Cute, With a Side of Evil

My grandmother, Barbie, died within days of John Kennedy’s assassination, although without the conspiracies, the wall-to-wall television coverage or the grassy knoll. I had just turned five in November, 1963, and had the mumps when Kennedy was killed and Barbie died of breast cancer. Since I had to stay home from kindergarten, my only strong recollection of the period is the cancellation of Captain Kangaroo and Romper Room, which seemed a bit dramatic to me. I was sorry that Barbie—and for some unknown reason, that’s what I called her—was gone and that the President’s kids were so sad, but that was no reason to deny me children’s programming.

I have no real memories of Barbie, and that makes me sad, especially since she created two of my most prized possessions in the world, ones that sit right now over Sam (is a dog)’s head as he sleeps on our bed. For the years 1921 and 1922, Barbie kept diaries which somehow got passed on to me. She’d grown up in Manchester, NH, a doctor’s daughter, and apparently kept diaries throughout her girlhood. These two, though, happen to be from when she was a student at the University of New Hampshire in Durham. She lived on campus during the week, and went home every Saturday at noon, after classes had ended, giving her one foot in the cosmopolitan if backward city of Manchester, and the other in the very beginnings of the Roaring Twenties in a college town, where many of the male students had been part of the War to End All Wars. Heady stuff indeed.
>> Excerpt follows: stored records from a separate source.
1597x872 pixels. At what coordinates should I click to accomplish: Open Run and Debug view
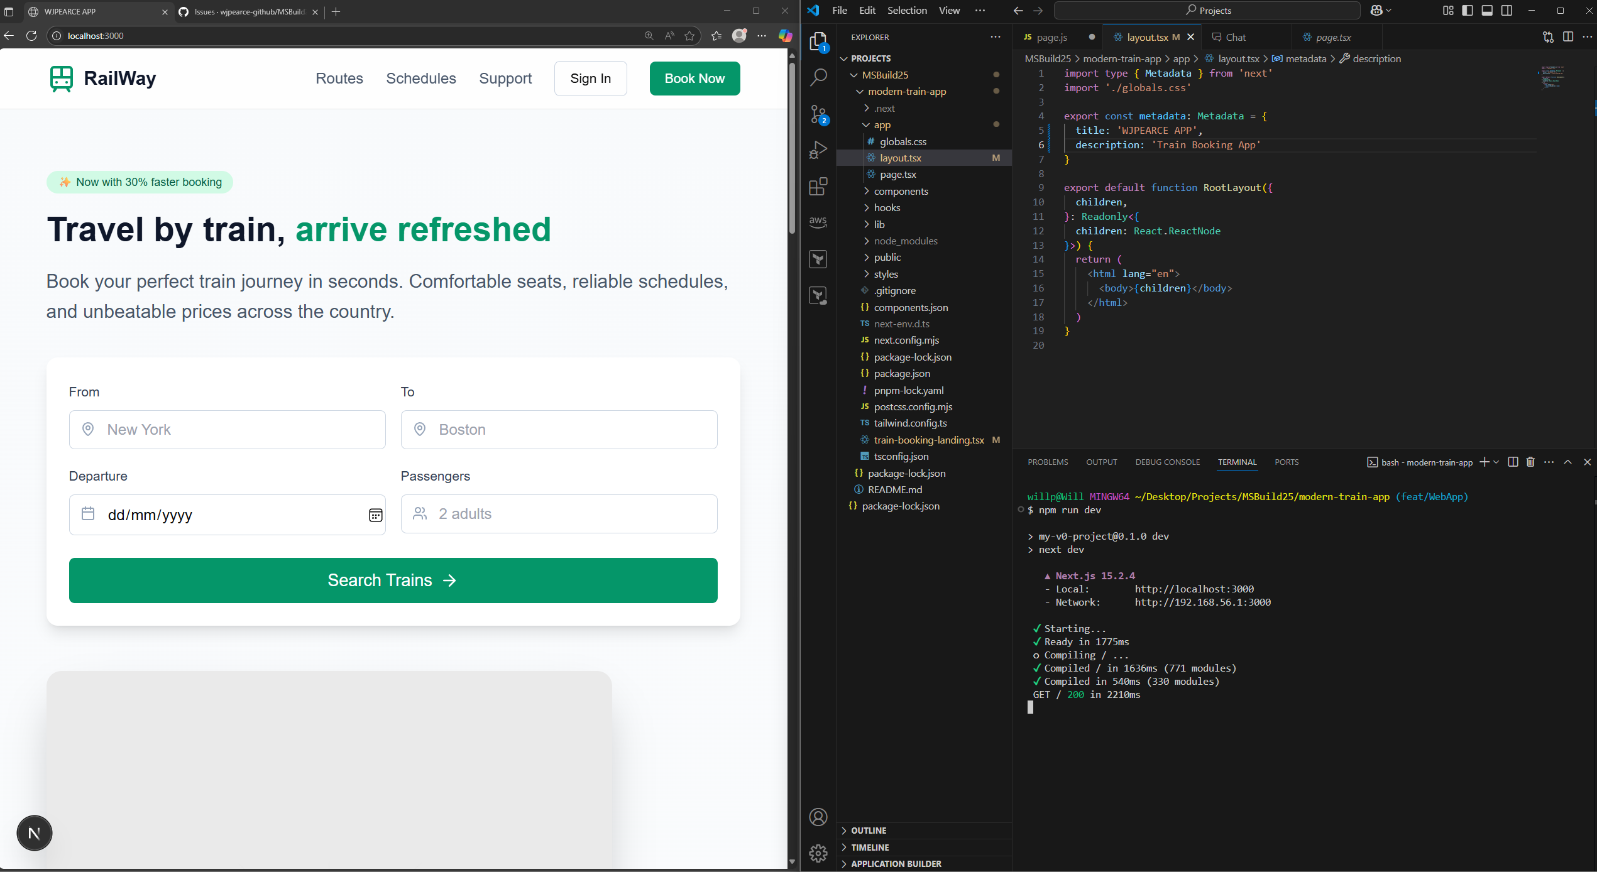818,150
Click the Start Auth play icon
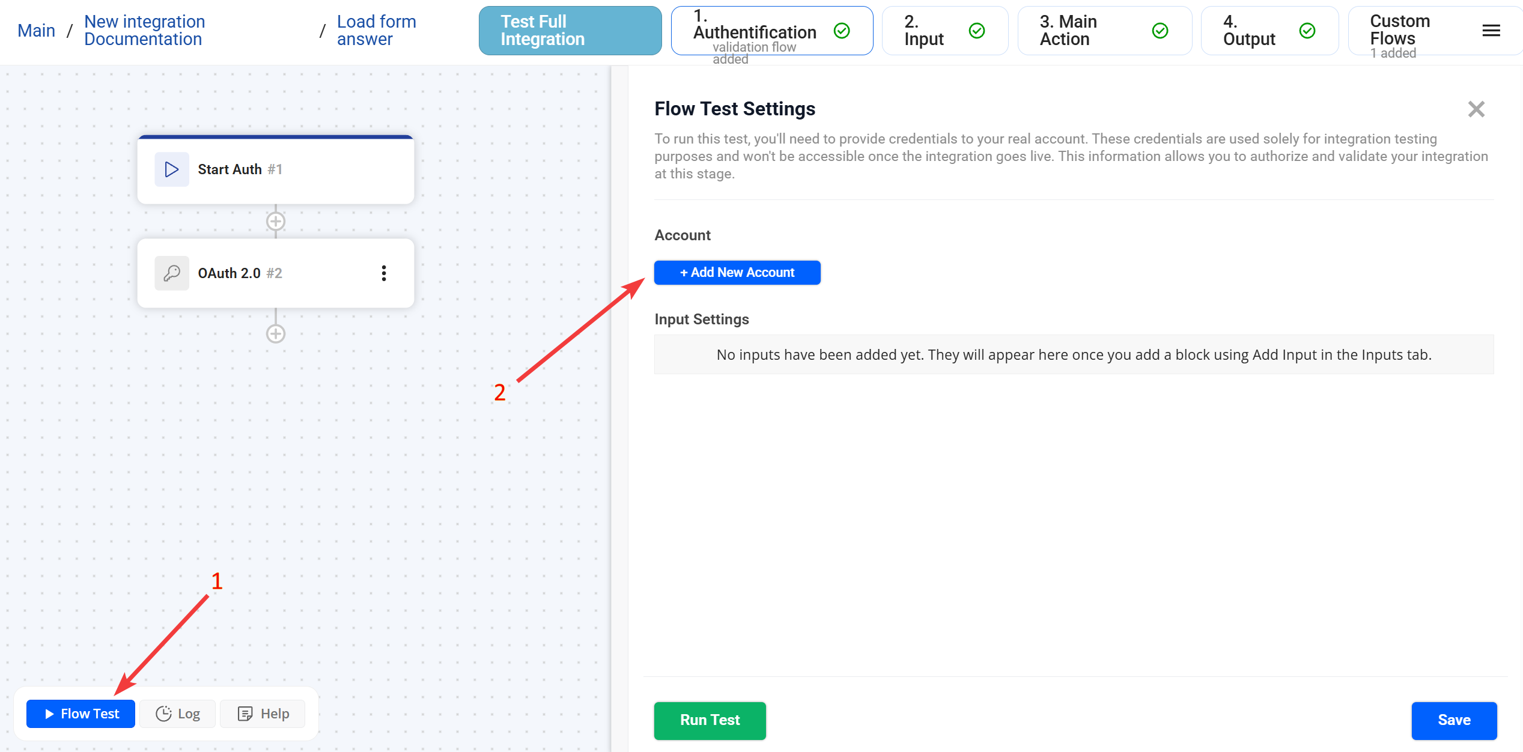1523x752 pixels. [x=172, y=169]
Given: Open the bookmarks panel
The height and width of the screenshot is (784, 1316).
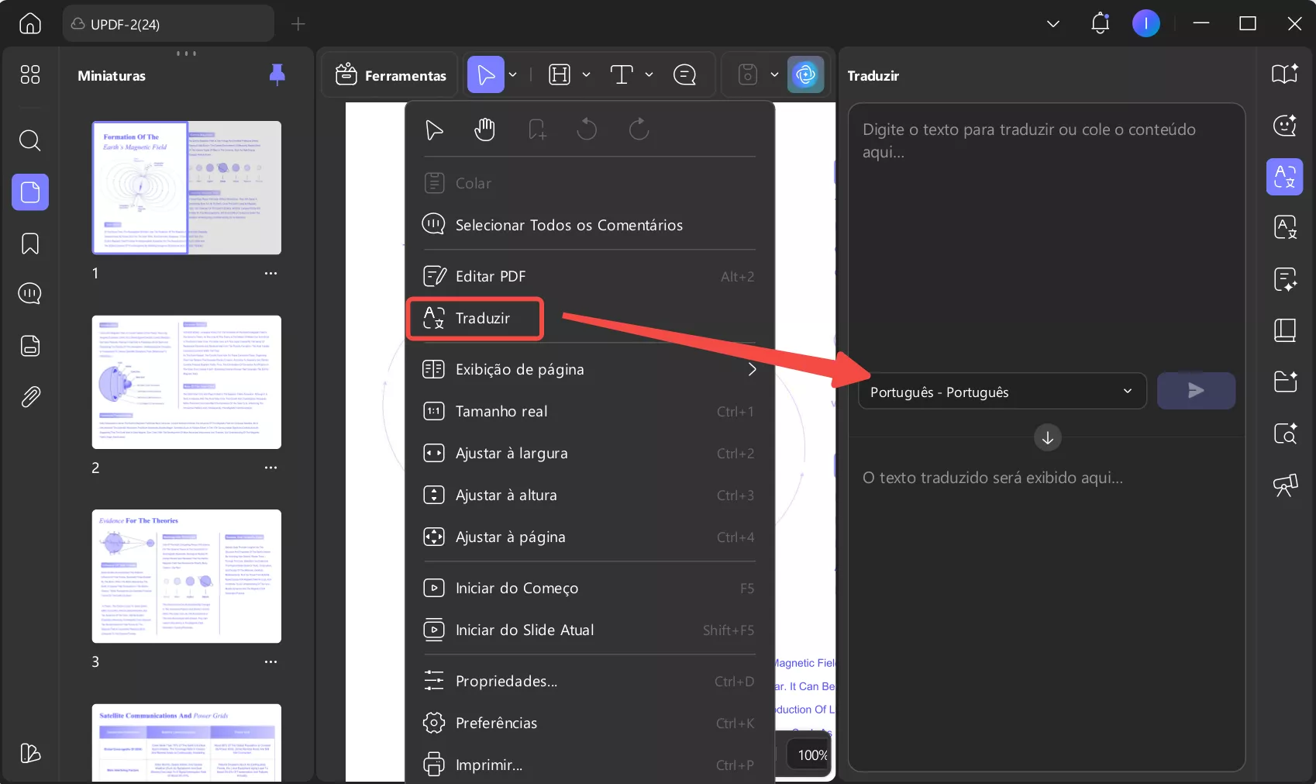Looking at the screenshot, I should [29, 244].
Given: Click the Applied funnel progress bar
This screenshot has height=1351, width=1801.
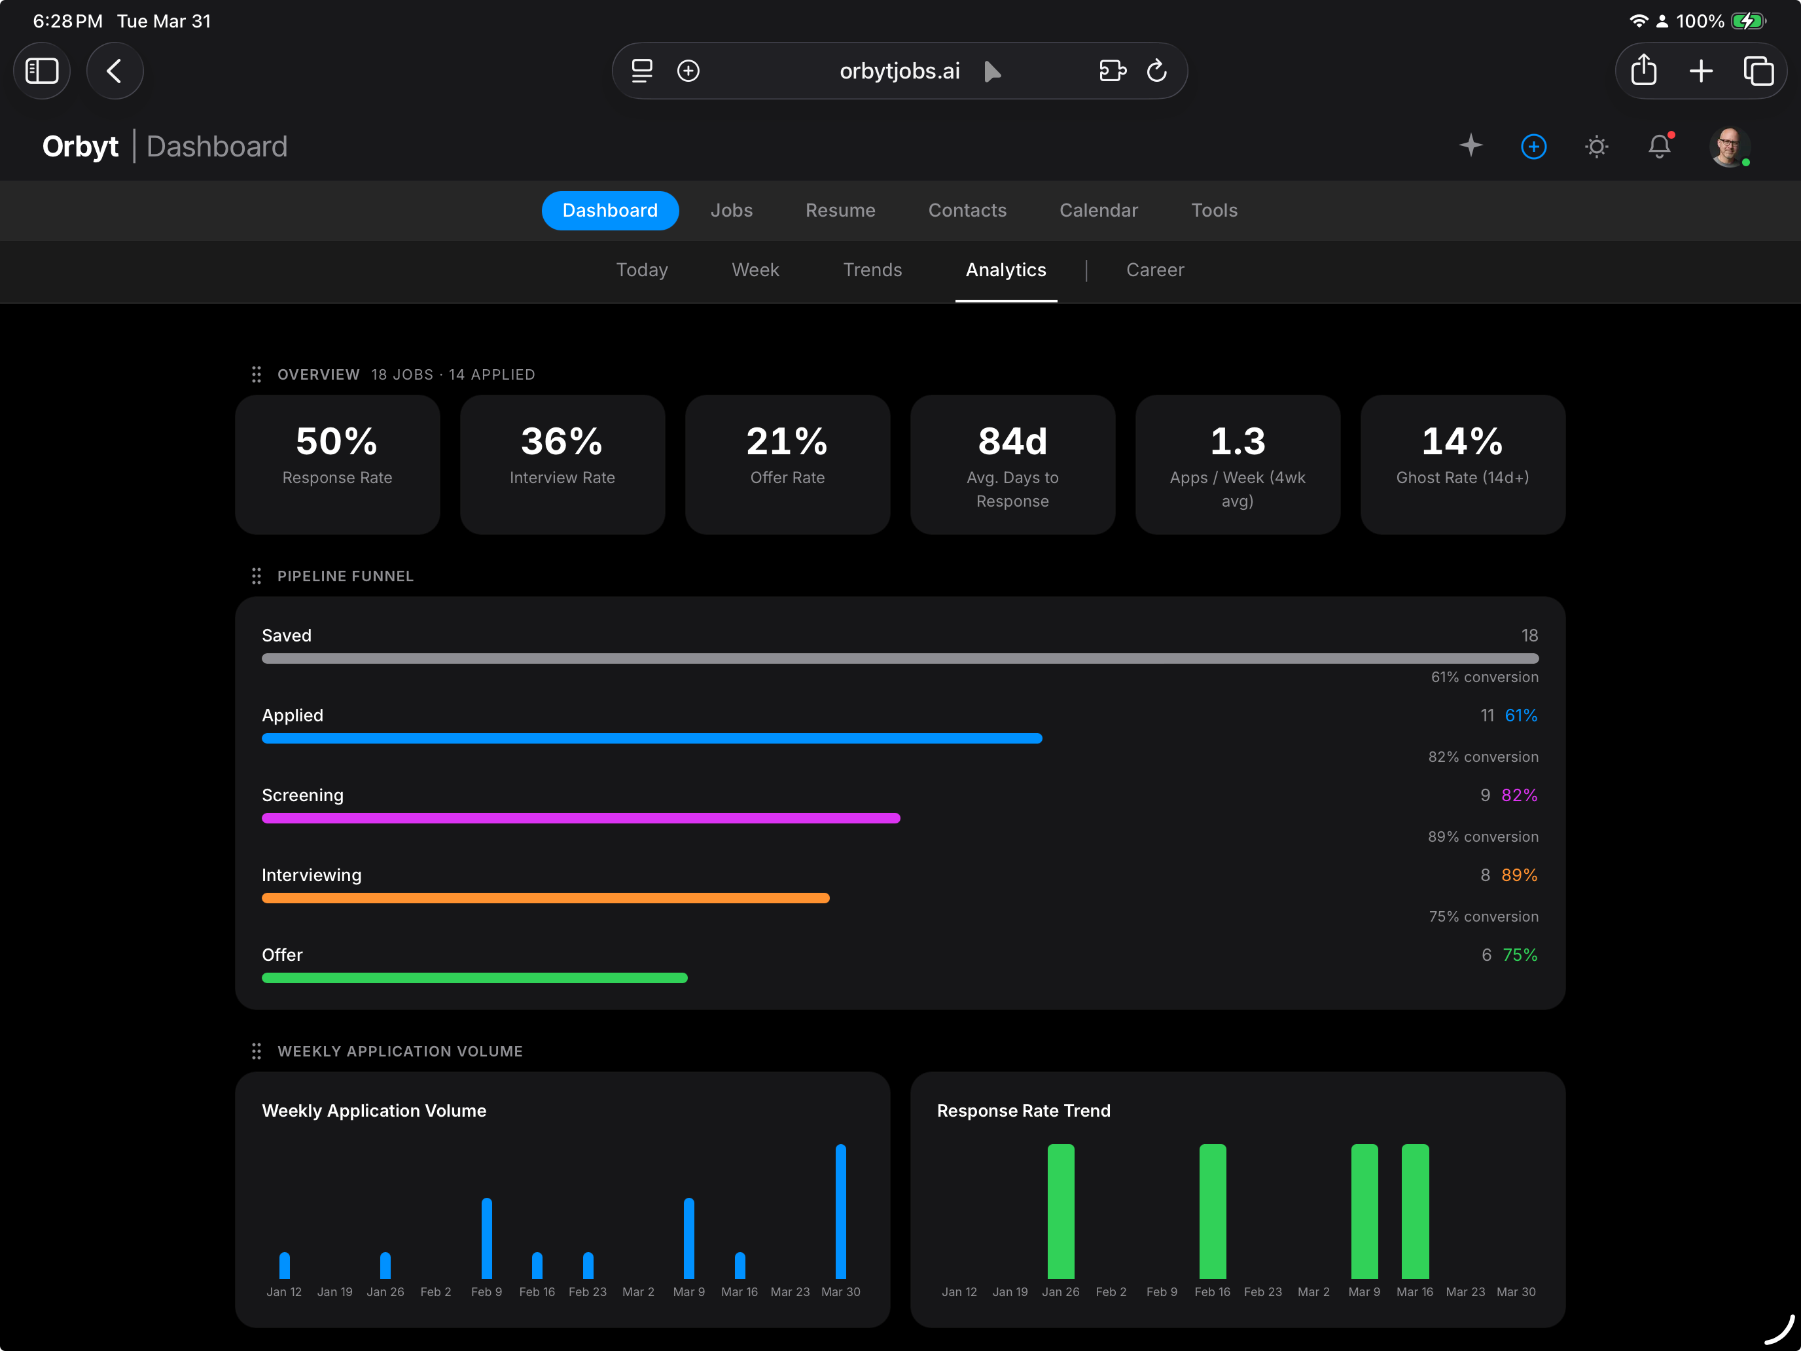Looking at the screenshot, I should [651, 738].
After these two diaried years, she married my grandfather, a distant man, moved around the state with his career, had a daughter (my mom) and a son, and settled in Durham. She went through my mom’s bunch of miscarriage-laden pregnancies and supported my parents when they threw in the towel and adopted me. Then I got the mumps, JFK was assassinated and Barbie died, leaving Gramper alone in the world.

Although I never talked with my mom about it, I’m sure she and my dad felt an obligation to include Gramper in every family activity. After all, he was a widower in his late 50’s and needed to be kept busy. Luckily for me, his busy-ness consisted mainly of drinking Old Fashioneds, talking about fishing spots in New Hampshire’s North Country, and donning a silent look of disdain whenever he saw me. I said “luckily” for a reason—being looked at with disappointment by my angry grandfather was much better than having him talk about my shortcomings, which were many, and suggesting to my parents I needed more “discipline,” which I suspected meant punishment. As I’ve said elsewhere, Gramper was not my favorite relative.

Still, I never wanted to make him cry.

It was a Tuesday evening some months after Barbie’s death. Isn’t it odd I’d remember that, but there it is. Gramper was having dinner with my parents, my kid sister, Jennifer, and me, and I was trying to make conversation. Gramper’s favorite sound was silence by a trout stream, so he didn’t appreciate my effort all that much. Still, I beat on, prattling on about this and that.

“John McDonald threw up at school today. It made the whole corner of the room smell bad until the janitor came in with a mop and some other smelly stuff to clean it up with. I wonder how one smelly thing can disappear another smelly thing. I’m the best reader in kindergarten. Mrs. Granger even said so. Then she said if I was half as good at behaving as I am at reading, I’d be an angel. The thing is, you have to die to be an angel, right, Mom?”

My mother looked uncomfortably at me, nodded, and suggested we change the topic. I thought the topic was either my reading ability or the smell of vomit, so I continued talking.

“Speaking of dying . . . Gramper, do you think Barbie is coming back or is she dead for good? I kind of miss her.”

In my memory, my motives were pure, so I was shocked when my father grabbed my tiny wrist and pulled me away from the table, while my mom wrapped her arms around Gramper, who’d dissolved into weeping. Jennifer, being three or so, started crying too, so we had the oldest and youngest people in the room with tears and moans coming out of them. I was in the next room, my father looking at me with a mixture of sympathy and horror, wondering, I’m sure, how one little boy could be so cute, so innocent and yet do such an evil thing. I wanted to say I was sorry, but I didn’t know what I’d done, except make my grandfather finally show an emotion other than disdain for me.